I have guilt. I have guilt about everything. I am not kidding. Everything. I have guilt that makes me not make choices. I have guilt that makes me make choices. I have guilt. I have guilt about things that are hard. I have guilt about things that are easy. I have guilt.
So, a little while ago i was working… not wait, I was reading my old journal. As I was reminiscing, I glanced out of the corner of my eye and Rainee was pooping on my floor. Then she peed. I was mad. I sent her outside and then I cleaned it up. It was gross. That night while everyone was sleeping, this happened again. and you guessed it, again the next day. then there was no trust. She is not allowed to stay in the house when we leave. Too bad for her. She gets to be in the garage. The pee keeps happening. Not sure what in the world is wrong. I took her to the vet, they said that there was nothing medically wrong with her, but that she probably needed anxiety meds. I am sure about one thing, I am not giving my dog anxiety meds. I would put oils on her all over before I would do anxiety meds. I left the vet with no answers. I am scared it will happen again. I watch her all of the time and I lock her in my room at night. I do not trust her and don’t think I will ever trust her again.
Everything about having a dog I hate. I hate the fur all over, I hate having to roll a lint roller on my boys pants before they go to school, I hate the poop, I hate going for walks, I hate dead grass. I hate slobber, I hate throwing a ball forever.
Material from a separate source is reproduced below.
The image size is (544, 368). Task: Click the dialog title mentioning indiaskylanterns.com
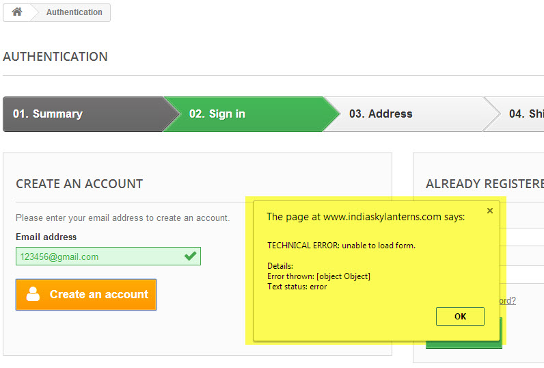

I hate wet noses on my arms and farts at night by my bed. I hate the way she follows me where ever I go. I hate dogs in the kitchen climbing up on the table to look where there may be a snack. I hate having to worry if she is going to bug the neighbor with her friendliness. I hate having to vacuum every minute. I hate sleeping dogs on my couch and when I get up to go to bed she sneaks off and runs upstairs. I hate brushing her or paying for a groomer. I hate the smell of wet dog.
I really am not a dog person. I have thought and thought about finding her a new home where there is LOVE, but I can’t bring myself to do anything about it. Lyla loves her dog. She calls her “her sweet sweet dog”. Oh, the guilt. I must not think about how nice it would be to just be rid of the pest pets. I must think of Lyla. Rainee knows how to play Frisbee. She fetches. She will run forever. She jumps on the tramp. She never runs away. She hardly ever bothers the neighbor. She is not mean ever. She is a really good dog.
I have guilt about so many things. It is terrible. I have guilt about picture books, spending time with my kids, eating better, exercising, spending time with Eric, work, screen time for the kids, story reading, yard work, taking Lyla to a babysitter while I work, getting on Facebook, laundry, cleaning the house, organizing clothes.. I could go on and on…
I am seriously concerned about my own guilt problems. I may need to seek counseling in order resolve my problems.
I am tired of guilt.

2 comments:
I am so right there with you with the dog issues. Sherman would so be a thing of the past if Casey were not so attached to him. Unfortunately that means dog hair all over EVERYTHING that is Casey's. Why must the young ones love on the dogs, only to be covered in fur for their kind act?!?
You are a great mom. Let the guilt go. You seem to have found a balance that the rest of us still want to find. You are a FUN mom. You are a working mom. You are a loving mom. You are a loving wife. You read to your kids at night. You let them have cookie stands spontaneously. (I am working on that one. "It doesn't have to be a planned event," I keep saying this to myself.)
Emilee you are AMAZING!
Emilee,
Guilt comes with the territory of being a woman! We all have it, if only we could all be the Super Woman that our family and children deserve. LOL! You can only be you and do your best! You are a good mom, your children are healthy and happy, and darn it, we all have pets that the kids love and we don't. I had 2 cats that my kids and Ray loved, who took care of them? Who made sure they were fed and the litter box cleaned? Yes it was me... both times when we had to put them down guess who cried the hardest? Yes it was me! So unfair! But part of the whole wife and mom gig! You are awesome! Give yourself some credit and look for the good things you do. I think you will realize just like the rest of us who watch you and see all the great things you do that you are amazing! Hugs!